Beginnings, and Endings

As students around the country begin their freshman year of college, many schools have found that they actually need to find creative ways to separate students from their parents, officially. According to an article by Trip Cabriel in the New York Times:

As the latest wave of superinvolved parents delivers its children to college, institutions are building into the day, normally one of high emotion, activities meant to punctuate and speed the separation. It is part of an increasingly complex process, in the age of Skype and twice-daily texts home, in which colleges are urging “Velcro parents” to back off so students can develop independence.

It used to be that parents just dropped the kid off at the dorm and that was that. Today, however, many colleges stage special separation ceremonies in which college close symbolic gates and stage official goodbyes.
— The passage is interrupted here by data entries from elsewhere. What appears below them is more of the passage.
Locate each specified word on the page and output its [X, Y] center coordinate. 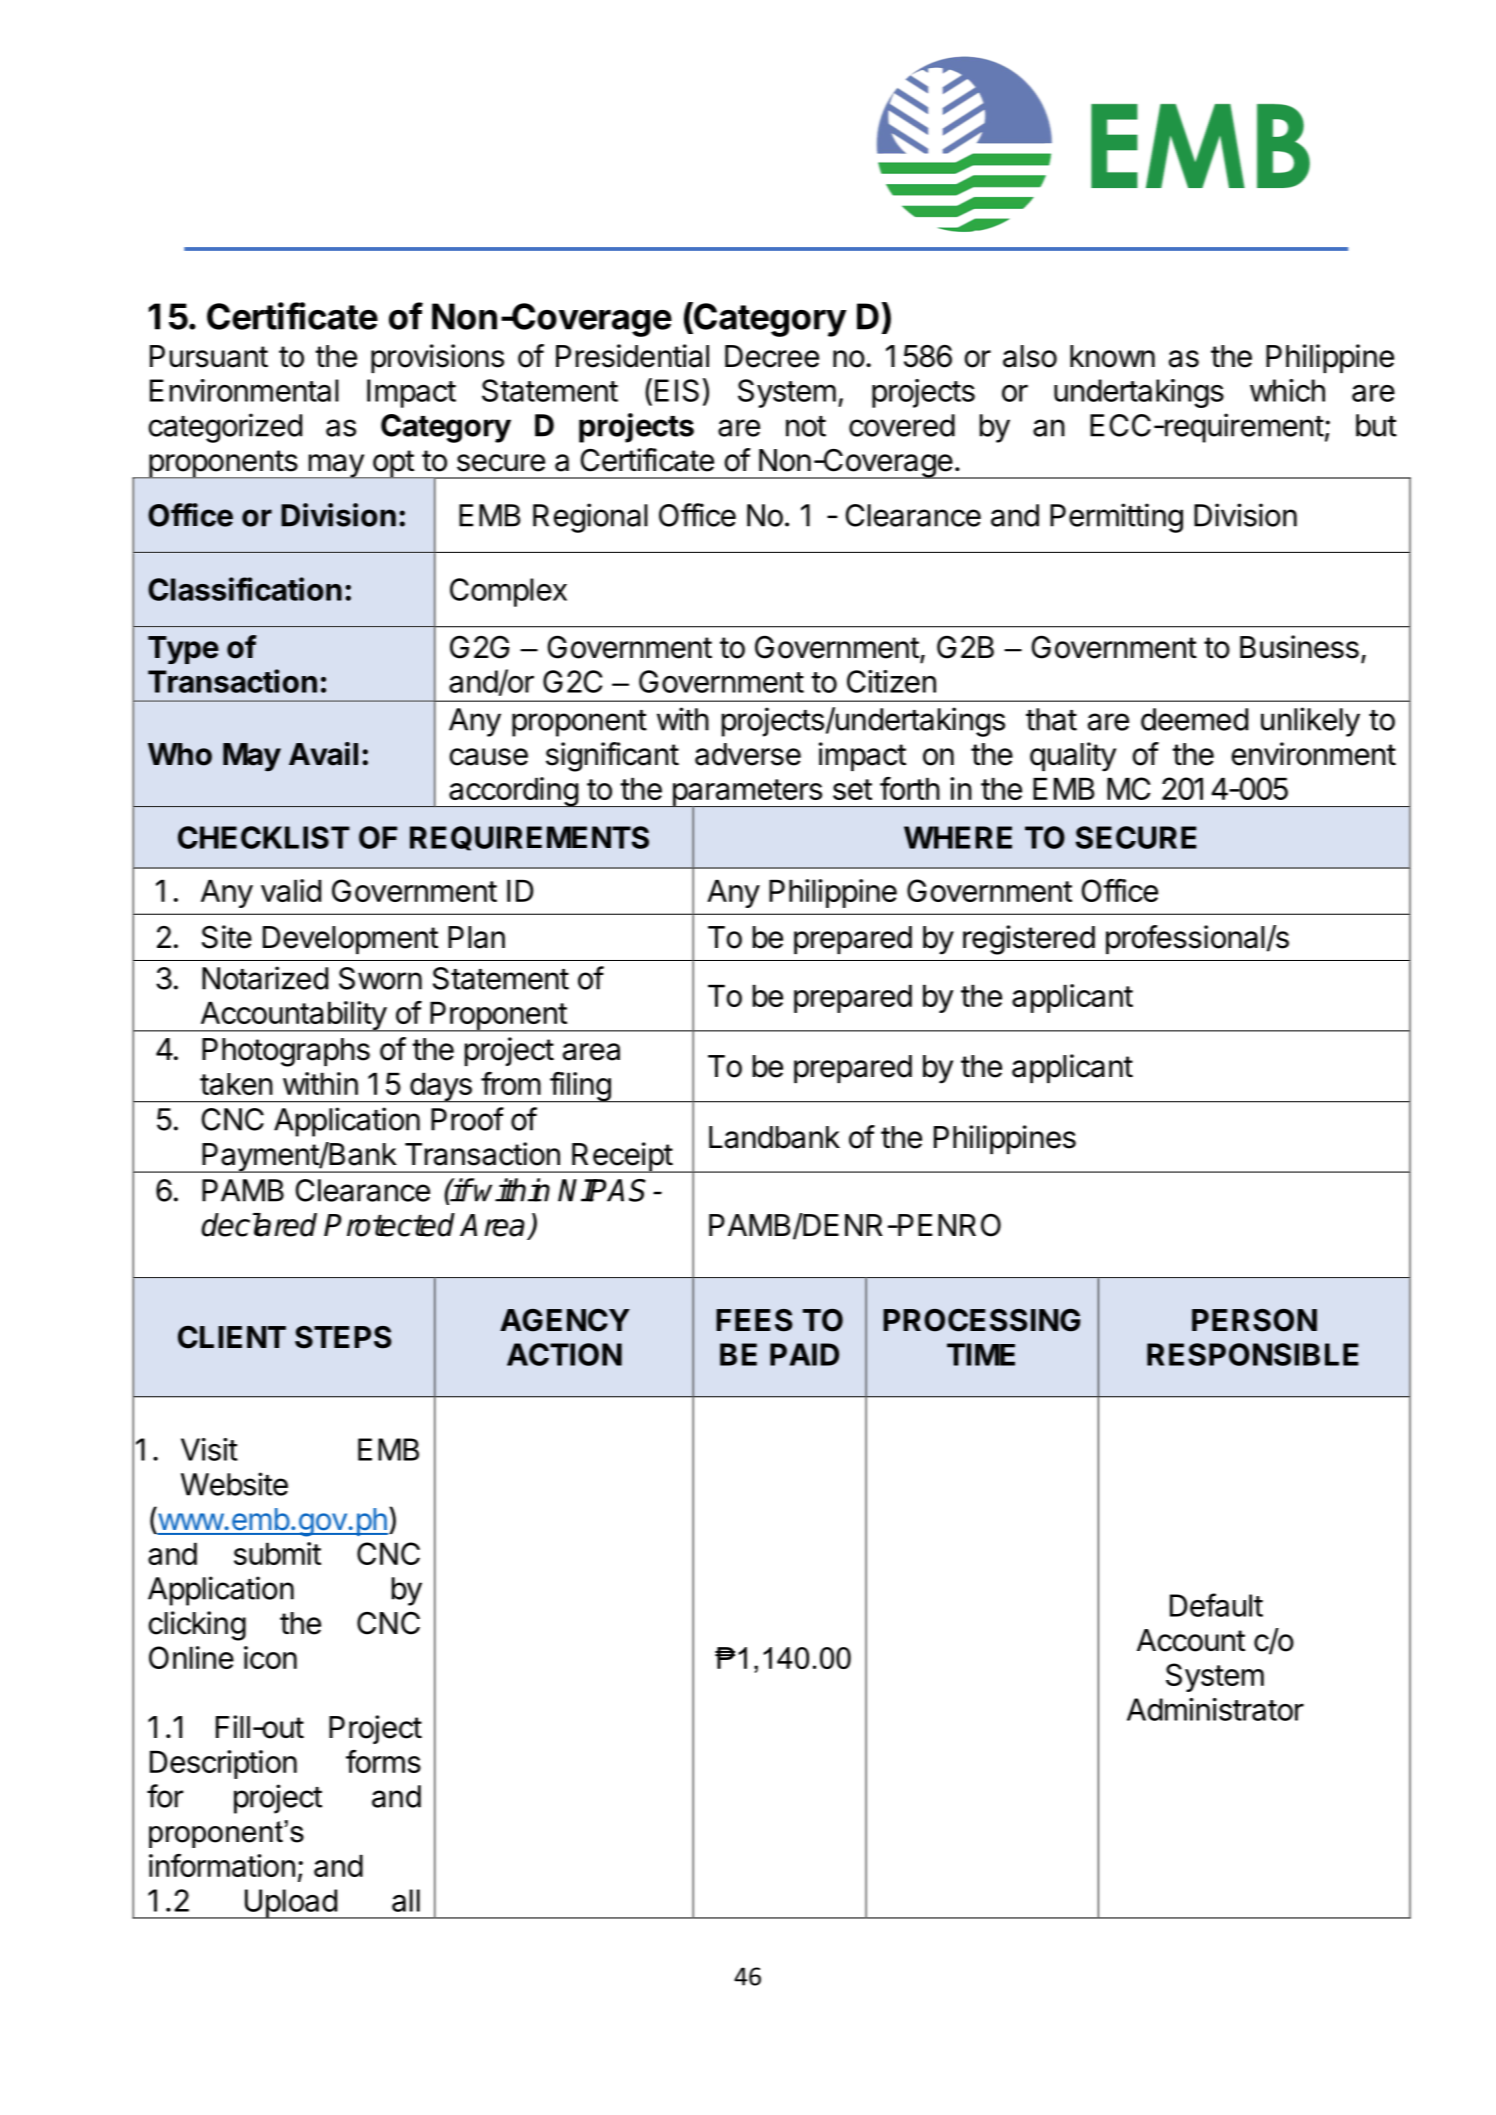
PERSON [1254, 1320]
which [1287, 390]
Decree [772, 356]
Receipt [622, 1157]
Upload [290, 1904]
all [406, 1900]
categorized [225, 428]
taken [236, 1084]
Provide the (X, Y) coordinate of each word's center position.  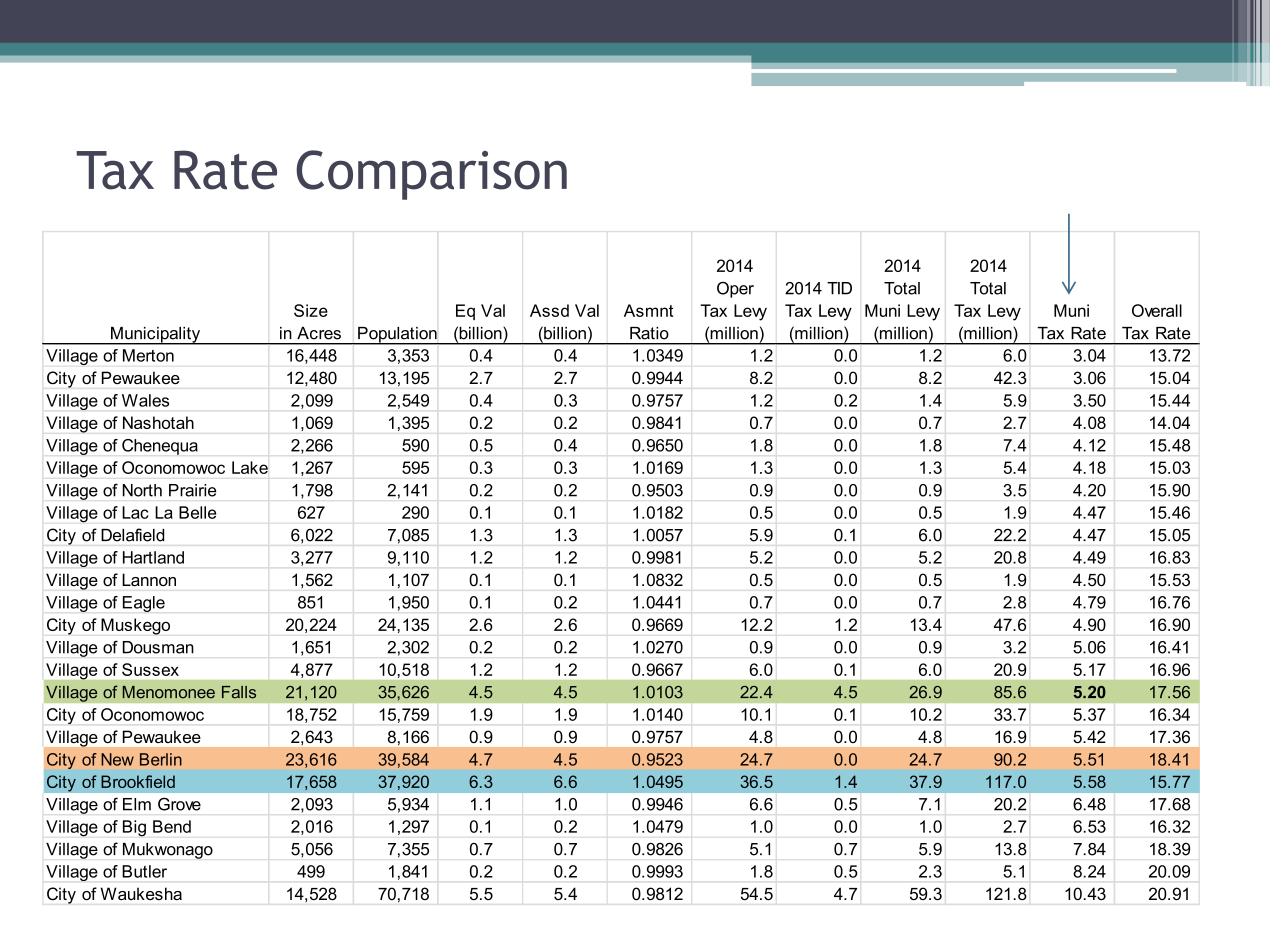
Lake (250, 467)
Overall (1157, 310)
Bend (172, 826)
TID (839, 288)
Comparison (431, 175)
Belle (197, 512)
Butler (144, 871)
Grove (179, 804)
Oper (735, 289)
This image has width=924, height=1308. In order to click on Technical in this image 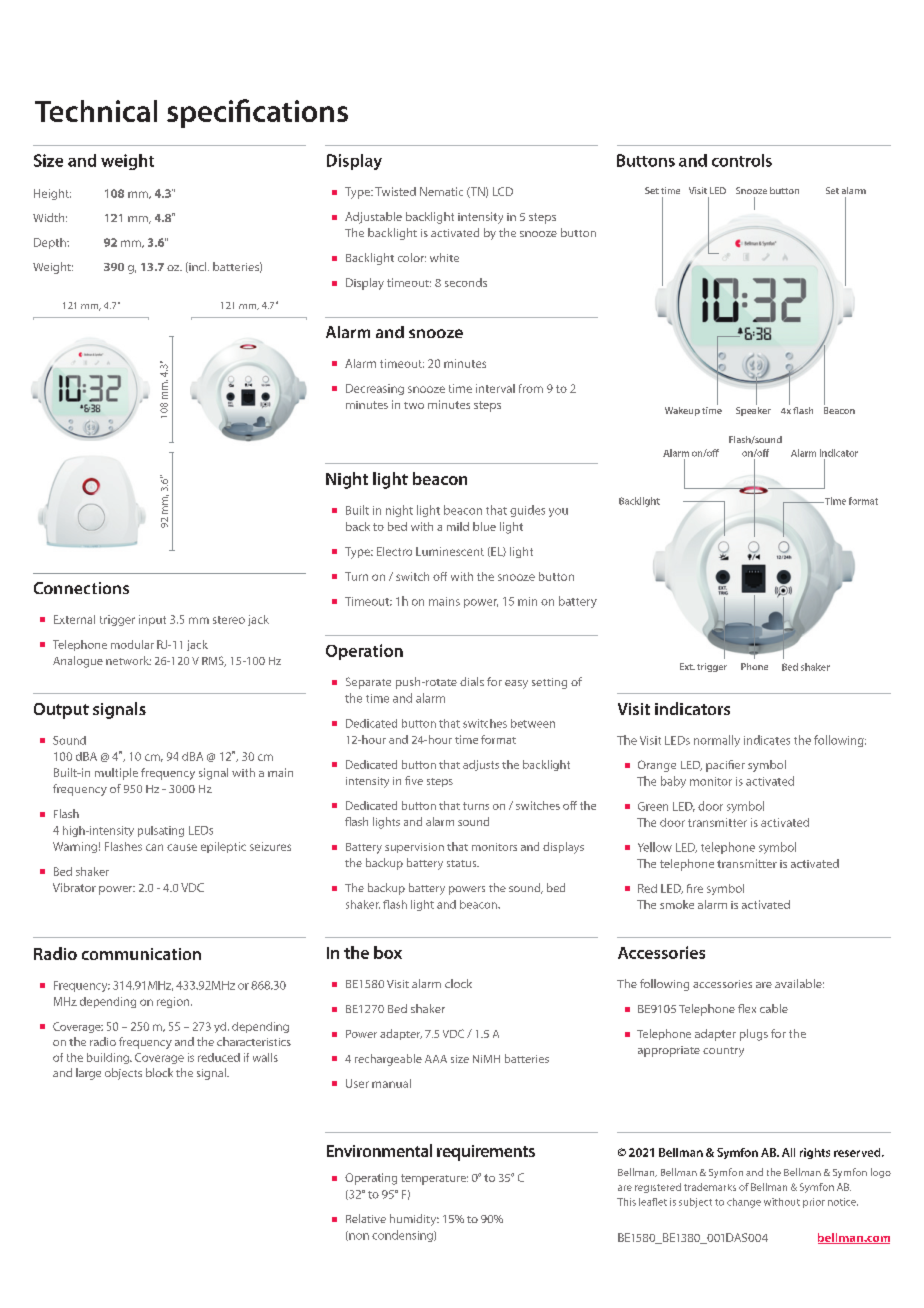, I will do `click(96, 111)`.
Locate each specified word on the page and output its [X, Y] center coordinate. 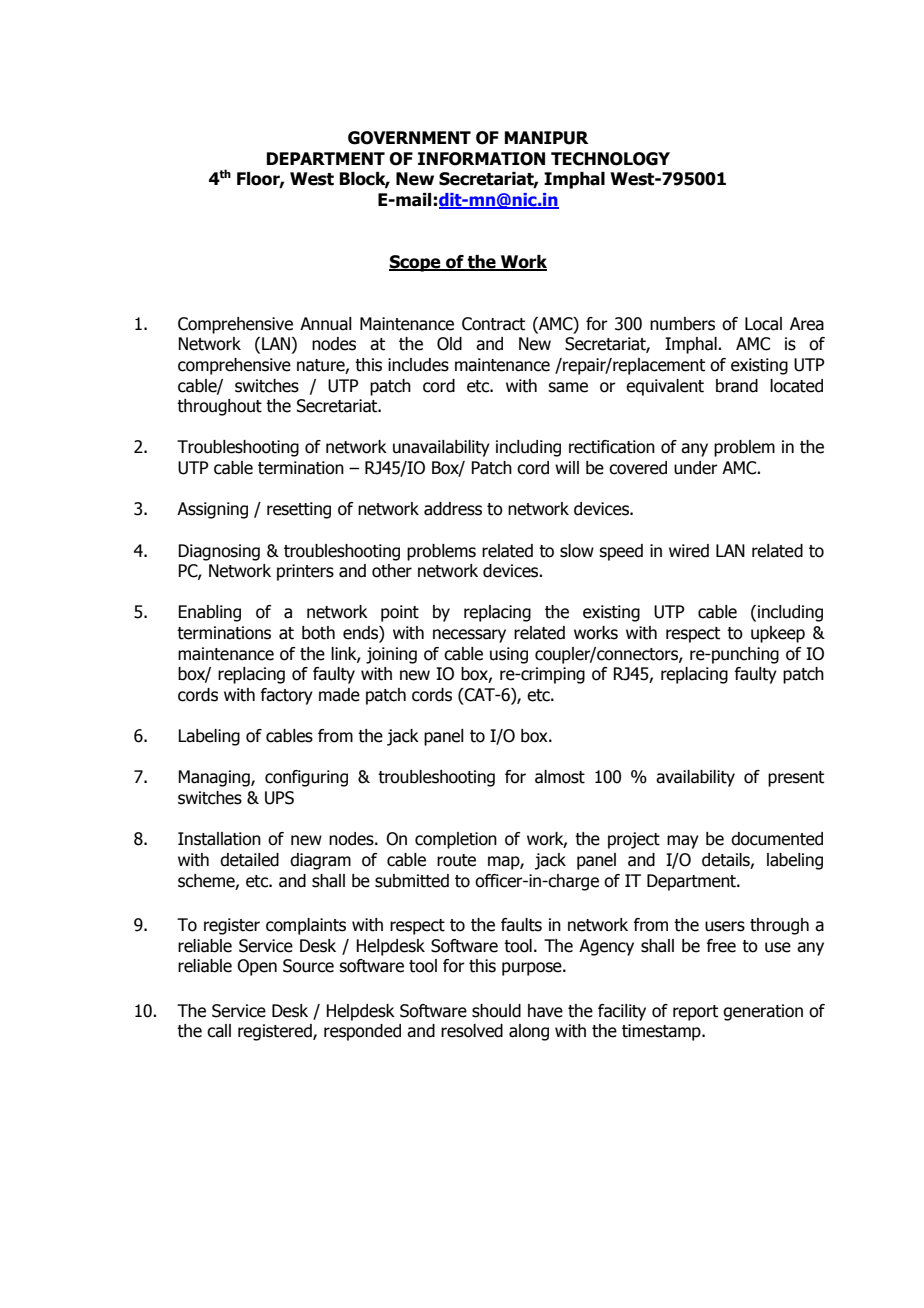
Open [257, 967]
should [496, 1011]
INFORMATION [481, 159]
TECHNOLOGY [610, 159]
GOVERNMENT [409, 138]
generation [763, 1012]
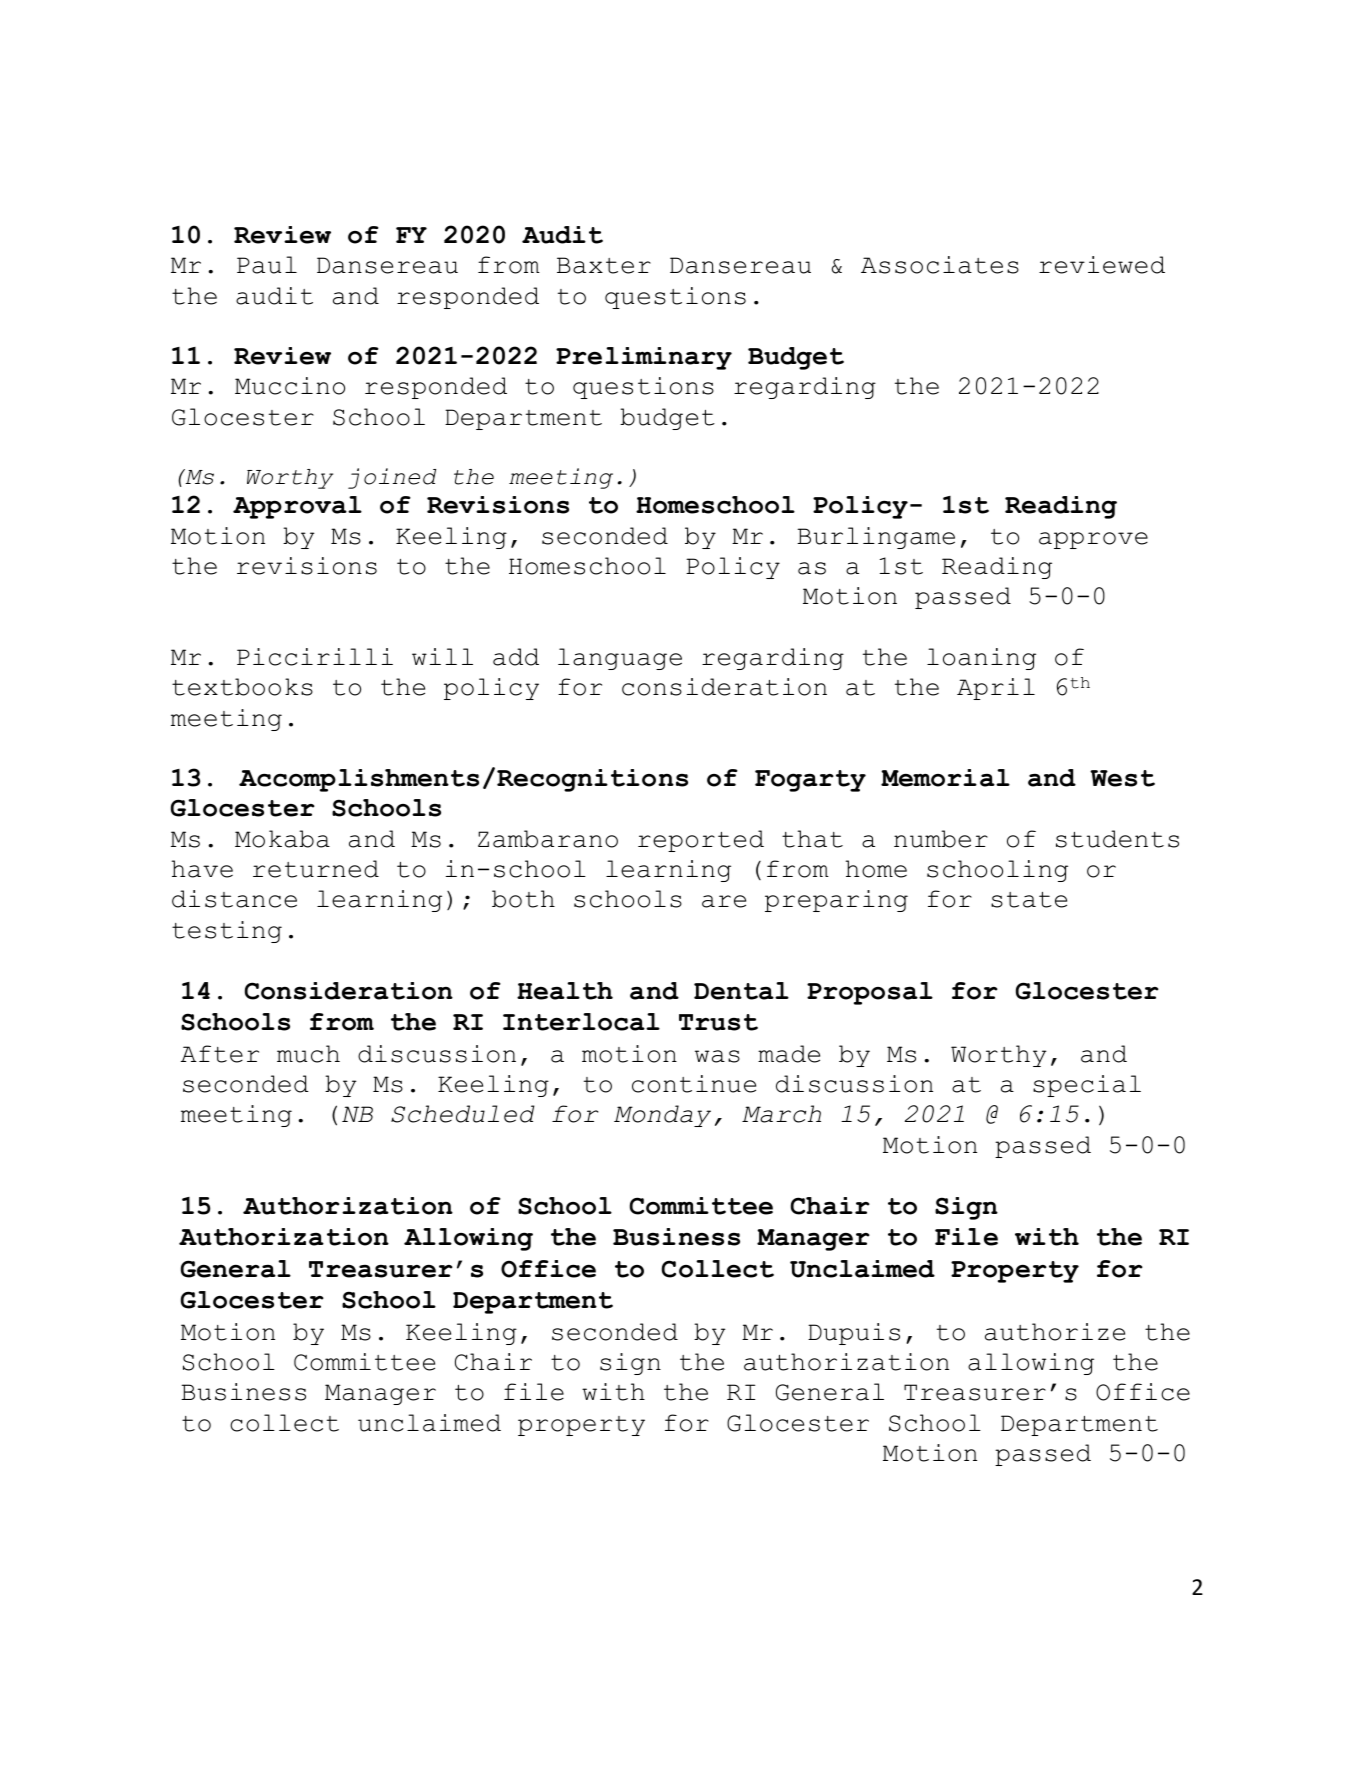 The width and height of the screenshot is (1364, 1766). I want to click on Approval, so click(297, 507).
It’s unclear if these activities are designed primarily for the benefit of the parents or the students.

College administrators blame parents. According to Houston Dougharty, vice president of student affairs at Grinnell College:

A good deal of it has to do with the evolution of overinvolvement in our students’ lives. These are the baby-on-board parents, highly invested in their students’ success. They do a lot of living vicariously, and this is one manifestation of that.

Well perhaps, but somehow all of this vicarious living doesn’t seem to matter much in the end. The kids go off to college, their parents leave, and another year begins, the same way it always has.